SHORT PROBLEM>
Answer these from the prism lock-on passage below, in numbered lines:
1. Which filter does the filter switching device 42 place on the optical axis of the imaging device 41 in Step S104?
2. What drives the lens barrel unit 18 in the up-down direction in Step S107?
3. To which filter does the filter switching device 42 change back in Step S108?

Steps S101 and S102 of the previous process are for causing the surveying instrument 10 to grasp a direction of the operator holding the prism 72 and the controller 80 with rough accuracy. Therefore, position information of the GPS device 85 may be acquired by single positioning (independent GPS positioning), and does not have to be acquired by detection of an exact relative direction by acquiring highly accurate three-dimensional information.

The operator moves with the target unit 70 and the controller 80 during a work. GPS signal acquisition of the GPS device 85 is performed as needed during the movement, so that even after or while the operator moves, an azimuth of the controller 80 with respect to the surveying instrument 10 is generally grasped as long as a GPS signal can be acquired.

Next, as a main process, in Steps S103 to S108, prism lock-on for starting tracking by the tracking unit 24 or restarting tracking when tracking is lost will be described.

In Step S103, first, based on position information of the GPS device 85, the lens barrel unit 18 of the surveying instrument 10 is directed toward the direction of the GPS device 85, that is, a direction of the operator holding the target unit 70 and the controller 80. A difference between a current horizontal direction angle and a calculated azimuth of the GPS device 85 is calculated as an angle, and by driving the horizontal rotation driving unit M1, the rotary base 14 is turned in the horizontal direction.

Next, the processing shifts to Step S104, and the optical transmitter 73 is caused to transmit tracking guide light Lc. By the filter switching device 42, filter switching is made so that the second filter 43b as a tracking guide light filter is disposed on the optical axis of the imaging device 41.

Next, the processing shifts to Step S105, and an image in front of the surveying instrument 10 is acquired by the imaging device 41 through the second filter 43b. The surveying instrument control unit 29 analyzes the acquired image and detects the tracking guide light Lc.

Next, the processing shifts to Step S106, and the surveying instrument control unit 29 calculates an arrival direction of the tracking guide light Lc by image analysis, and drives the horizontal rotation driving unit M1 to align a center of the imaged image and the arrival direction of the tracking guide light Lc in the horizontal direction.

Next, the processing shifts to Step S107, and by driving the lens barrel unit 18 in the up-down direction by the vertical rotation driving unit M2, scanning in the up-down direction is performed by the tracking light of the tracking unit 24 to find the prism 72. At this time, the arrival direction of the tracking guide light Lc is also grasped in the vertical direction by the above-described image analysis, so that a range in the vertical direction is also narrowed, and a configuration for more easily finding the prism is made.

Next, the processing shifts to Step S108, the prism 72 is locked on, the optical transmitter 73 stops light transmission, the filter switching device 42 changes the disposed filter back to the first filter 43a, and the flow ends.

When tracking is lost, a notification of this is transmitted from the surveying instrument 10 to the optical transmitter 73, and the optical transmitter 73 immediately performs the main process of prism lock-on.

By performing Step S103, the surveying instrument 10 is directed toward a rough direction in the horizontal direction, and by detecting the tracking guide light Lc by the imaging unit 40 with a wide angle of view in Step S104, the surveying instrument 10 is directed toward an accurate direction in the horizontal direction. Then, by performing scanning in the up-down direction by the tracking light of the tracking unit 24, the prism 72 is searched for and locked on.

Word and element location records:
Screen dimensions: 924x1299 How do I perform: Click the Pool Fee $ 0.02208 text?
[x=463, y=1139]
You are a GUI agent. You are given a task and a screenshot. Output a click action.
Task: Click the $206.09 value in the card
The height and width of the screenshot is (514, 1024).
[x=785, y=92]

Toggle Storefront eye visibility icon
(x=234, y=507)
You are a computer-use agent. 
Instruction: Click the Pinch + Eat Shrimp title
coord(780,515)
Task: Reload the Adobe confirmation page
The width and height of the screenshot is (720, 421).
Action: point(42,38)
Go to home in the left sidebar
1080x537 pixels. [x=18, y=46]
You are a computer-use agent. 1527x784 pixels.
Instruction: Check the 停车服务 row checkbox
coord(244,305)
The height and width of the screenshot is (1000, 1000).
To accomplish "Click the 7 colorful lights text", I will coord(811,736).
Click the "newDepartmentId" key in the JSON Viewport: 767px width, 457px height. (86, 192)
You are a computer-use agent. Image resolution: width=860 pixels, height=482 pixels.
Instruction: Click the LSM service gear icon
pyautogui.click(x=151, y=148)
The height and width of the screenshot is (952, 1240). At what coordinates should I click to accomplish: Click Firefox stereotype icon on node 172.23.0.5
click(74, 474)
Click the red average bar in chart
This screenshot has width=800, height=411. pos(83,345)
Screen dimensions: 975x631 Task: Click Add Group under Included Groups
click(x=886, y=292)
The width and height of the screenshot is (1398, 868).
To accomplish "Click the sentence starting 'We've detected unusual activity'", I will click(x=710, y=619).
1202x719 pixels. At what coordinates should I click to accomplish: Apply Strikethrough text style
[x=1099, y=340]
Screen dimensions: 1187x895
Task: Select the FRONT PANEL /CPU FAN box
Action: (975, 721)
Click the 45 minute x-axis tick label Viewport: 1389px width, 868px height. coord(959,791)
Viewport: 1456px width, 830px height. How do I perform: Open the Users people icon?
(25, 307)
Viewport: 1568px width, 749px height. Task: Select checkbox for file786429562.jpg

TASK SOLUTION>
1. The second filter 43b, the tracking guide light filter.
2. The vertical rotation driving unit M2.
3. The first filter 43a.